IT-Firmen: Sun / Oracle: Übernahme von Sun: US-Senatoren machen Druck auf EU

Eine Gruppe amerikanischer Senatoren drängt die EU-Kommission dazu, die Prüfung der Übernahme von Sun Microsystems durch Oracle schneller als geplant abzuschließen. Die Begründung: die hohen Verluste von Sun.

Wie berichtet (siehe Verwandte Artikel unten), ist die Übernahme von Sun durch Oracle ins Stocken geraten, zumindest in der Europäischen Union. Die EU-Wettbewerbskommission prüft derzeit, ob Oracle durch den Kauf von Sun eine zu starke Position im Bereich Datenbank-Software erhält.

Bis zum 27. Januar 2010 will die EU eine Entscheidung treffen. Das ist für eine Gruppe von 59 US-Senatoren zu spät. Sie drängt die Kommission nun, das Prüfverfahren zu beschleunigen.

Die Begründung der Senatoren unter Führung von John Kerry, einem früheren Präsidentschaftskandidaten der Demokraten: Durch die Hängepartie erleide Sun einen inakzeptablen wirtschaftlichen Schaden. In der Tat haben sich Verluste von Sun nach Bekanntwerden des Kaufs durch Oracle für 7,6 Milliarden Dollar ausgeweitet.

Massive Verluste

Im ersten Quartal des Geschäftsjahrs 2010 (Ende: 27. September 2009) wies Sun einen Verlust von 120 Millionen Dollar aus. Im gesamten Geschäftsjahr 2009 musste der Hersteller von Servern, Speichersystemen und Datenbank-Software ein Minus von 2,2 Milliarden Dollar hinnehmen.
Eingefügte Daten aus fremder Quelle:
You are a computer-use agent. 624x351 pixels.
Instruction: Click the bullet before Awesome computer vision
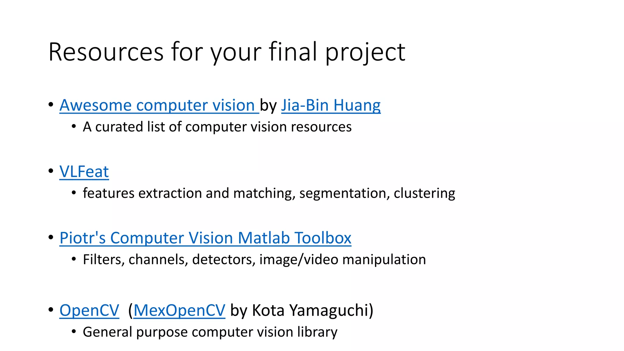tap(51, 105)
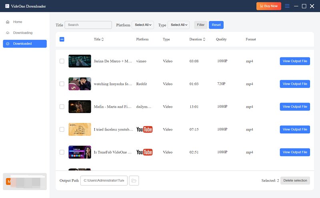Click the YouTube logo on faceless video row

coord(144,129)
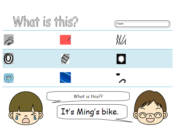Click the smiling boy's round glasses

[x=150, y=115]
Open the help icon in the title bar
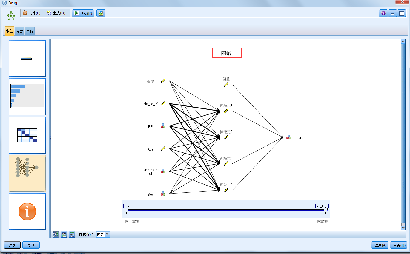410x254 pixels. 383,13
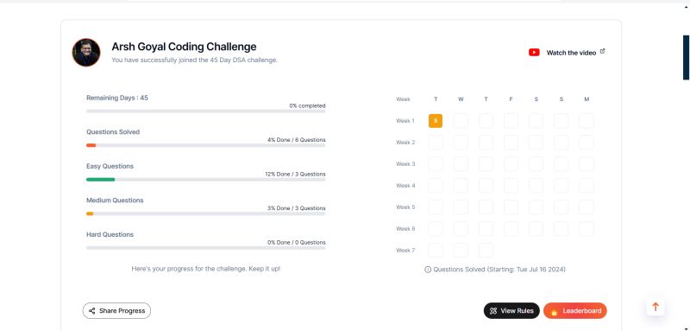Open the external link icon beside Watch the video

tap(602, 51)
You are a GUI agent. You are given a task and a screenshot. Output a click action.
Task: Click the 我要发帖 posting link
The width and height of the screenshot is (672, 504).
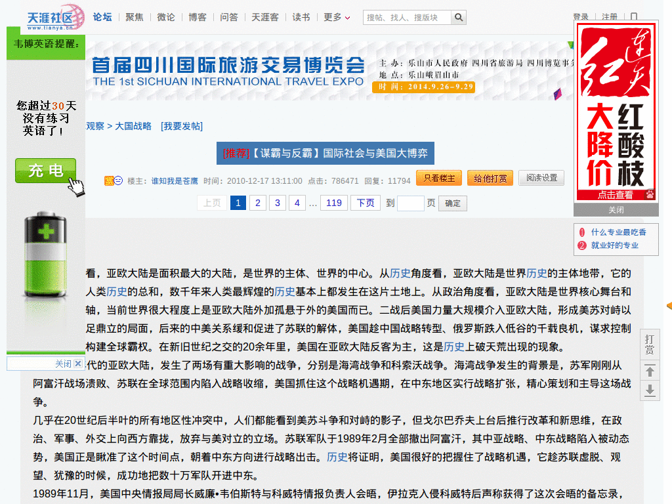click(182, 127)
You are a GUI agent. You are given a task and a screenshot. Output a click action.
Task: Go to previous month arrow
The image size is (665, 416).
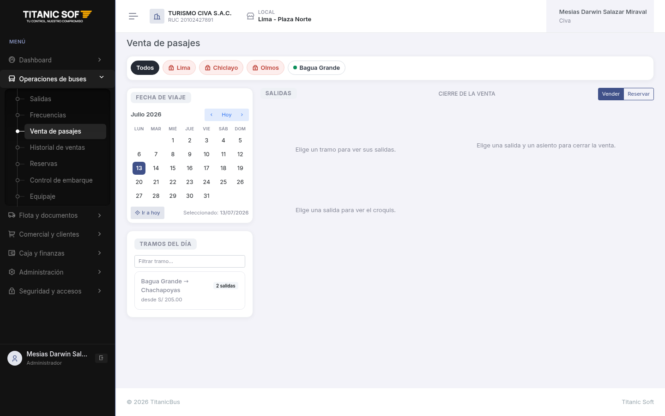pyautogui.click(x=211, y=115)
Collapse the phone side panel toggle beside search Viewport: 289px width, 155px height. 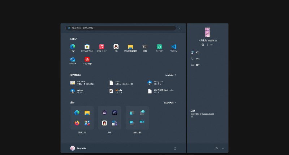coord(180,28)
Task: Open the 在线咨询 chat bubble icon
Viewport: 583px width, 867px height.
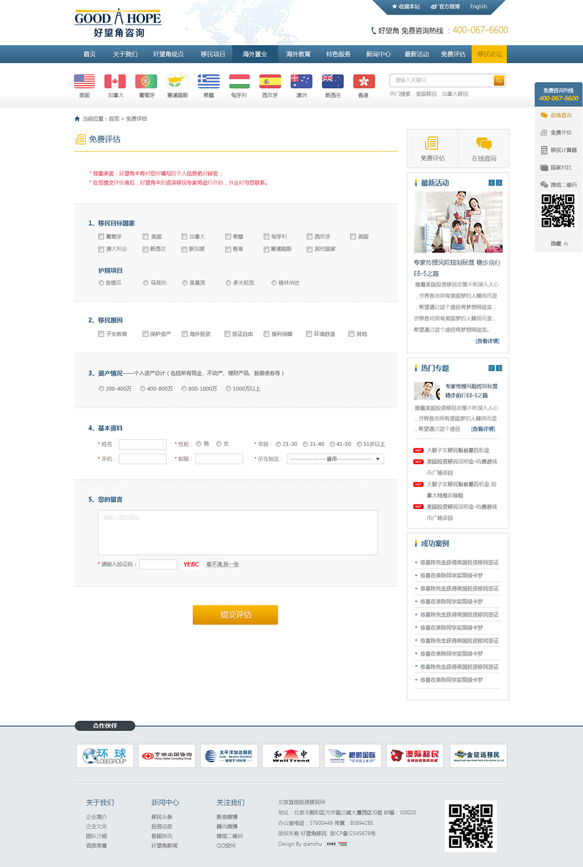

Zu dieser Entwicklung hat mit Sicherheit die Verunsicherung von Kunden von Sun beigetragen. Solange unklar ist, welche Strategie Oracle nach Abschluss der Transaktion in Sachen Sun verfolgen wird, halten sich viele Anwender mit dem Kauf von Sun-Systemen zurück – zur Freude von Firmen wie Dell, IBM und Hewlett-Packard.

Die Senatoren argumentieren, dass Tausende von Arbeitsplätzen bei Sun auf dem Spiel stehen. »Wir bitten die Europäische Kommission mit allem Respekt, die Überprüfung der Transaktion so schnell wie möglich abzuschließen«, so die Senatoren in ihrem Brief an die EU.